┌─ INPUT
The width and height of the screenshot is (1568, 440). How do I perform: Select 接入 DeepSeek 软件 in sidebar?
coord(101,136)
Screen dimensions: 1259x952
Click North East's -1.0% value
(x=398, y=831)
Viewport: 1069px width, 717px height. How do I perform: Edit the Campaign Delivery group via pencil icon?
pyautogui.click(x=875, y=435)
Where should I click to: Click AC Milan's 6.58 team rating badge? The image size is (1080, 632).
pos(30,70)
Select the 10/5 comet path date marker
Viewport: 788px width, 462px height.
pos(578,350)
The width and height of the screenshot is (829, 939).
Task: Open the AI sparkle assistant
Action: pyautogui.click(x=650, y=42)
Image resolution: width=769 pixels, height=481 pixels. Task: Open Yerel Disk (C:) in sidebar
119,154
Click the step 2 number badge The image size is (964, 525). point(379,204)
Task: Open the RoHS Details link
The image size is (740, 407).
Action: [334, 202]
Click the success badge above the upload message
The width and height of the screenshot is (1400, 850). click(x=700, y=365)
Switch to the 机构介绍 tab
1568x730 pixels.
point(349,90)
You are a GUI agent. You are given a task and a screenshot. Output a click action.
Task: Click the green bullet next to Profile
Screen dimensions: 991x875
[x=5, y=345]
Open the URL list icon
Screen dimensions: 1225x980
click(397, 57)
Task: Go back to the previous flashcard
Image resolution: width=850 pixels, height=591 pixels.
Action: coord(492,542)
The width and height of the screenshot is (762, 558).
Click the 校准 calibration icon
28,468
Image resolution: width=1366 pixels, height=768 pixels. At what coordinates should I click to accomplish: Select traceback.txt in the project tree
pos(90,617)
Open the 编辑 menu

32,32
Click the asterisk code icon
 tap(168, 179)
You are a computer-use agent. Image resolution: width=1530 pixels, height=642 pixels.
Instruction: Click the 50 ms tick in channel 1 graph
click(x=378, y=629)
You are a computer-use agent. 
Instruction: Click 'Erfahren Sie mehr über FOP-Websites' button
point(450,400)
└─
TASK DESCRIPTION
Your task is to reproduce the whole listing exactly.

SOLVED PROBLEM
The width and height of the screenshot is (1568, 440). How do I perform: Select 接入 DeepSeek 软件 in sidebar?
coord(101,136)
Screen dimensions: 1259x952
Click North East's -1.0% value
(x=398, y=831)
Viewport: 1069px width, 717px height. How do I perform: Edit the Campaign Delivery group via pencil icon?
pyautogui.click(x=875, y=435)
Where should I click to: Click AC Milan's 6.58 team rating badge? The image size is (1080, 632).
pos(30,70)
Select the 10/5 comet path date marker
Viewport: 788px width, 462px height.
pos(578,350)
The width and height of the screenshot is (829, 939).
Task: Open the AI sparkle assistant
Action: pyautogui.click(x=650, y=42)
Image resolution: width=769 pixels, height=481 pixels. Task: Open Yerel Disk (C:) in sidebar
119,154
Click the step 2 number badge The image size is (964, 525). point(379,204)
Task: Open the RoHS Details link
The image size is (740, 407).
Action: [334, 202]
Click the success badge above the upload message
The width and height of the screenshot is (1400, 850). click(x=700, y=365)
Switch to the 机构介绍 tab
1568x730 pixels.
point(349,90)
You are a GUI agent. You are given a task and a screenshot. Output a click action.
Task: Click the green bullet next to Profile
Screen dimensions: 991x875
[x=5, y=345]
Open the URL list icon
Screen dimensions: 1225x980
click(397, 57)
Task: Go back to the previous flashcard
Image resolution: width=850 pixels, height=591 pixels.
Action: coord(492,542)
The width and height of the screenshot is (762, 558).
Click the 校准 calibration icon
28,468
Image resolution: width=1366 pixels, height=768 pixels. At what coordinates should I click to accomplish: Select traceback.txt in the project tree
pos(90,617)
Open the 编辑 menu

32,32
Click the asterisk code icon
 tap(168, 179)
You are a computer-use agent. Image resolution: width=1530 pixels, height=642 pixels.
Instruction: Click the 50 ms tick in channel 1 graph
click(x=378, y=629)
You are a computer-use agent. 
Instruction: Click 'Erfahren Sie mehr über FOP-Websites' button
point(450,400)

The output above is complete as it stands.